▸ **WORK TO COMPLETE**: Since pictures are not part of the copy, please output only the lines from the one with "Viewport: 847px width, 885px height." through the end of the data below, exactly as written.

▸ **SUPPLIED DATA**:
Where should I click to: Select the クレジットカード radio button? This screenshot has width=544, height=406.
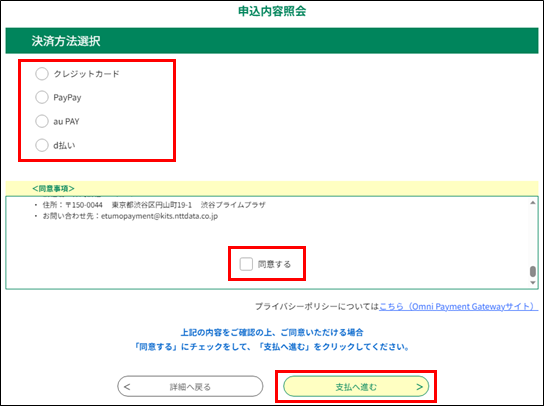point(42,74)
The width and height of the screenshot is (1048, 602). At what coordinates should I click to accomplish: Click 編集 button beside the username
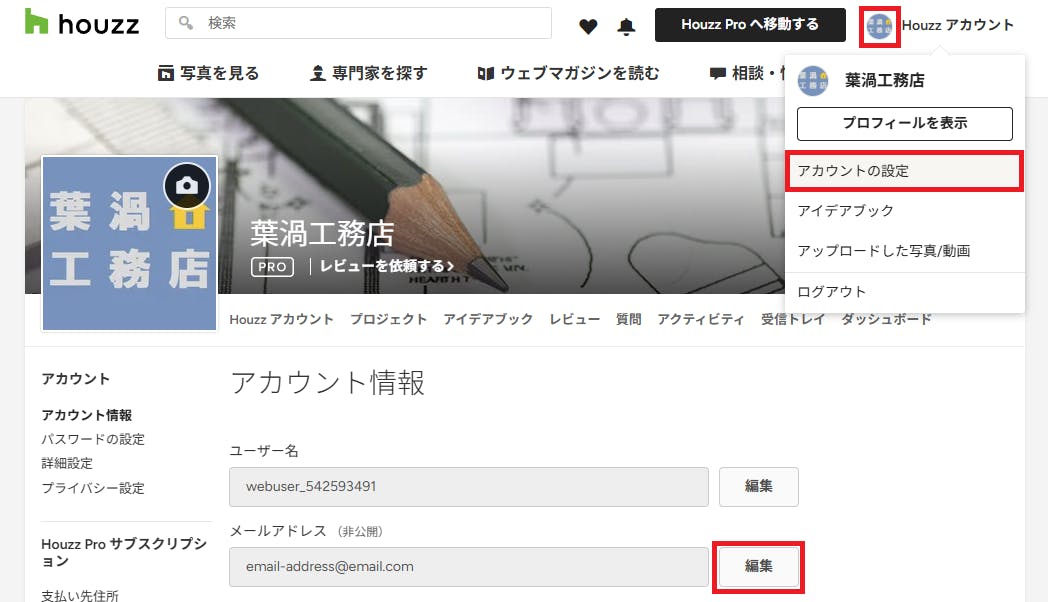click(758, 486)
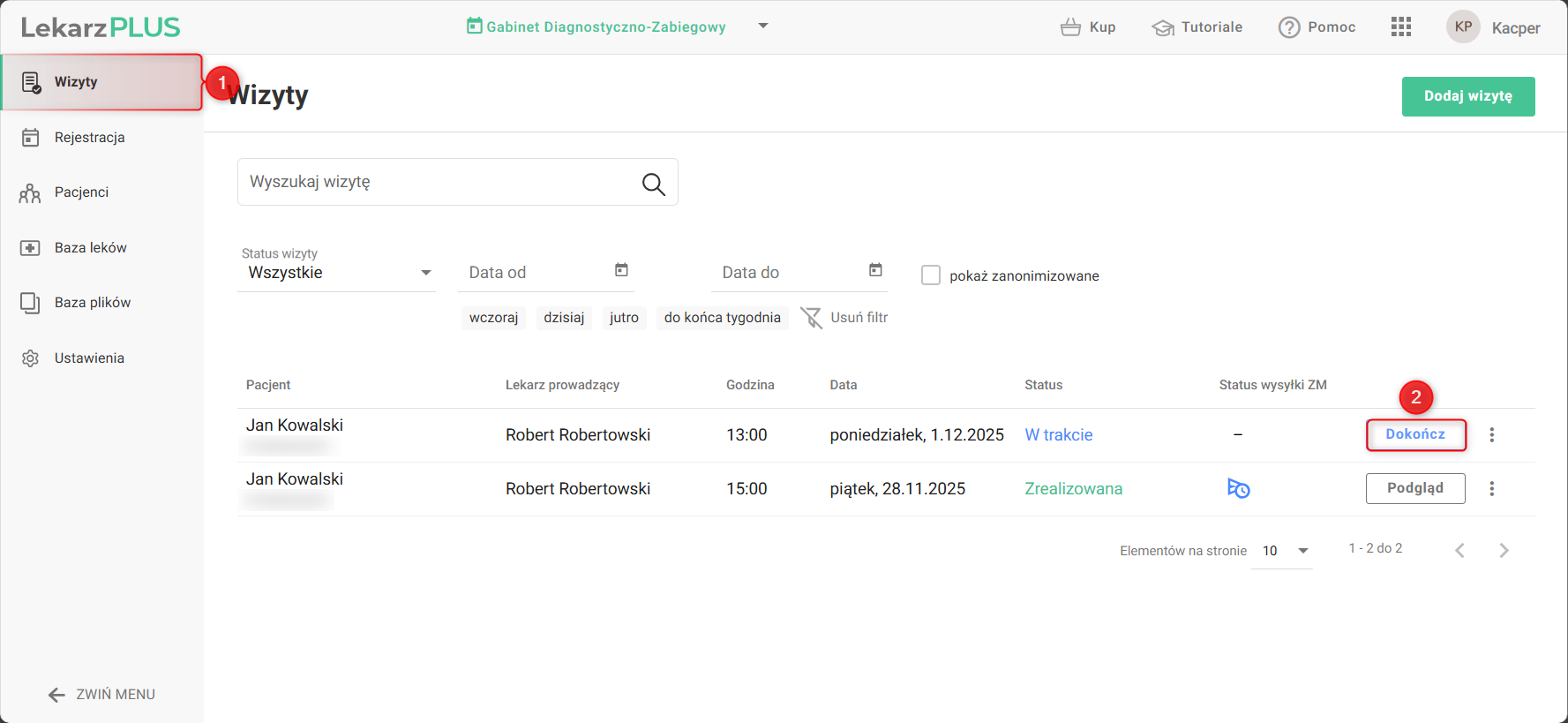1568x723 pixels.
Task: Expand the Gabinet Diagnostyczno-Zabiegowy selector
Action: [762, 26]
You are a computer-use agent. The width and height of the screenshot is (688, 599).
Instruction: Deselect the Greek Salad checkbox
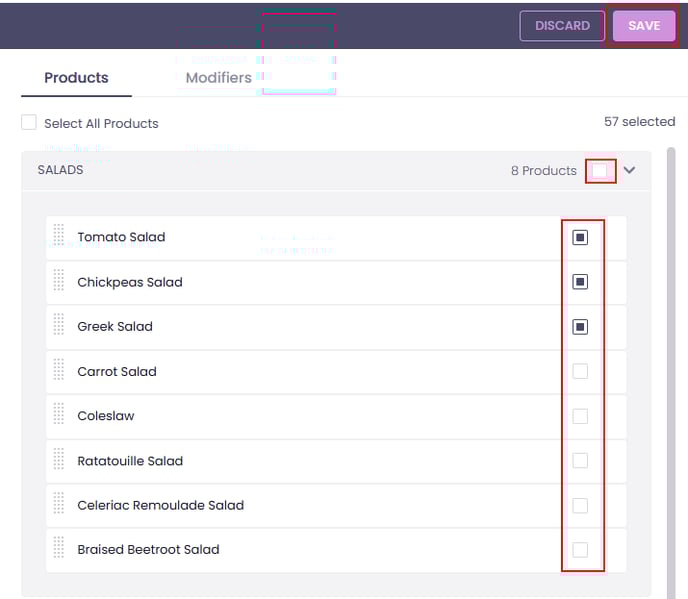tap(580, 327)
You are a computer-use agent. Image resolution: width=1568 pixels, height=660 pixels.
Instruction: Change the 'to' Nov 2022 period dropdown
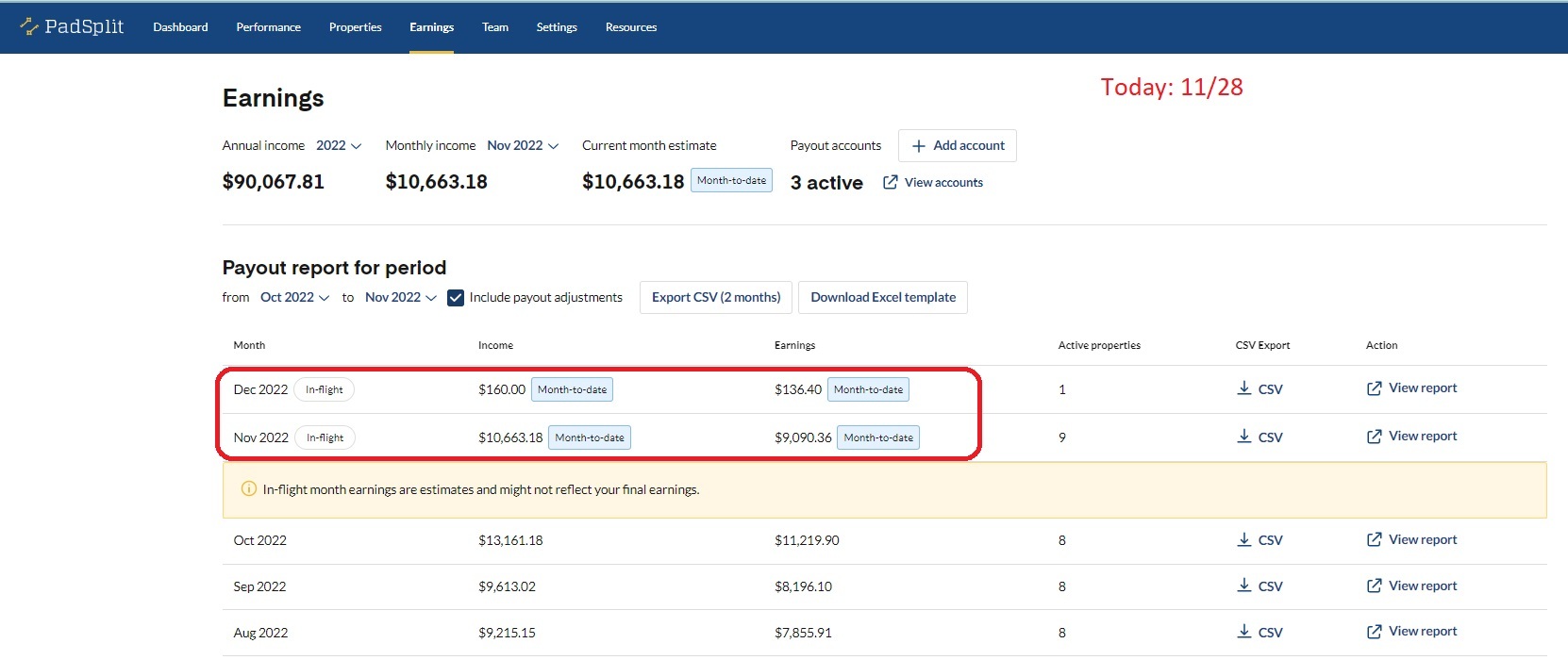click(x=400, y=298)

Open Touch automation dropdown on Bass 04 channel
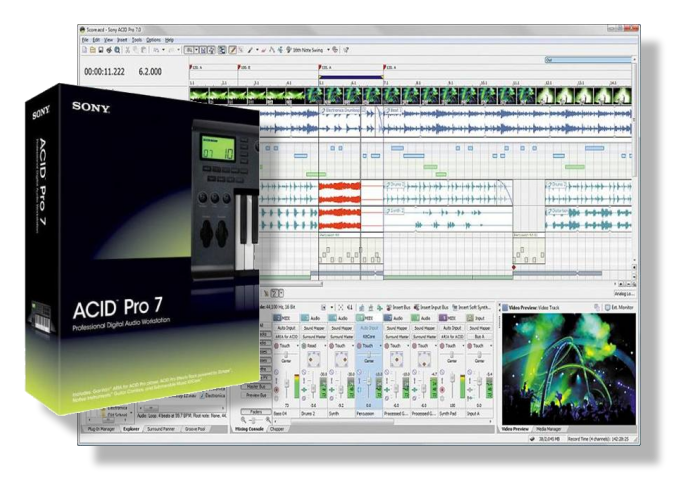(286, 346)
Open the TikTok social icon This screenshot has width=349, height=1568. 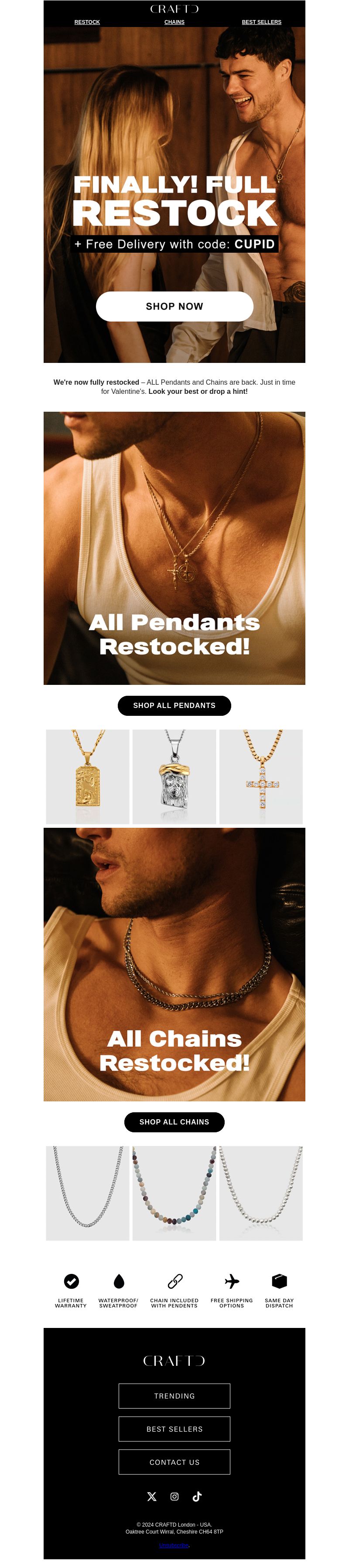point(197,1496)
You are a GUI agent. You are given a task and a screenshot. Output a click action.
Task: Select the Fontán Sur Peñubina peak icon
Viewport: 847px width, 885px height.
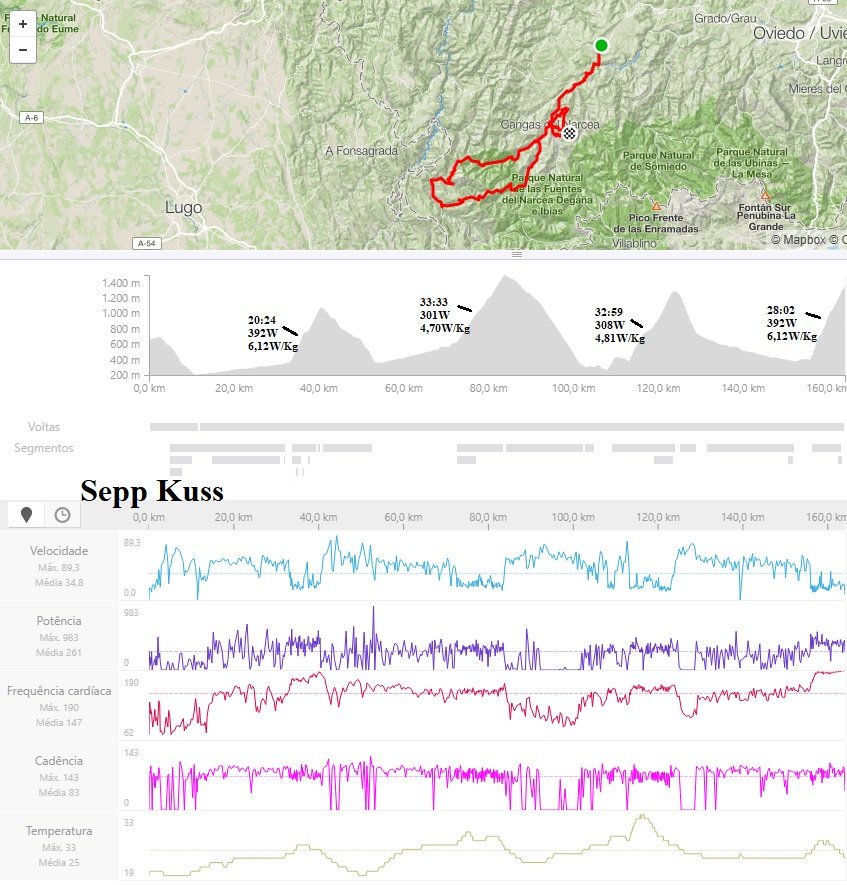(x=765, y=196)
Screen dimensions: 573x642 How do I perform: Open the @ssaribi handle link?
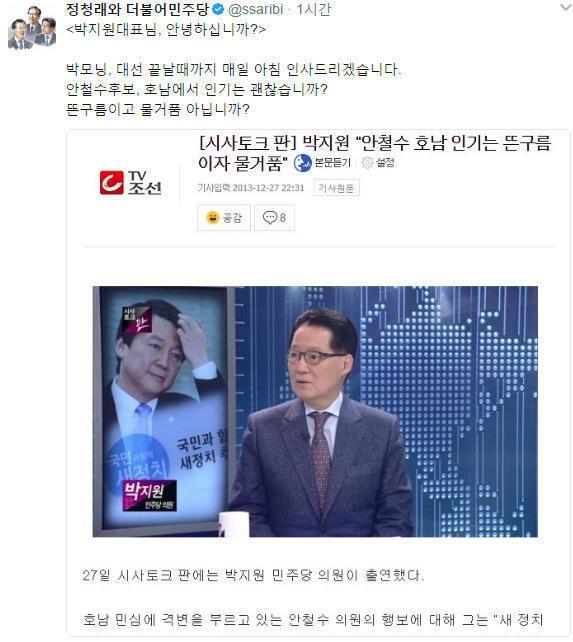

▸ **TASK SOLUTION**:
Viewport: 847px width, 885px height.
(x=765, y=196)
Screen dimensions: 573x642 How do I perform: Open the @ssaribi handle link?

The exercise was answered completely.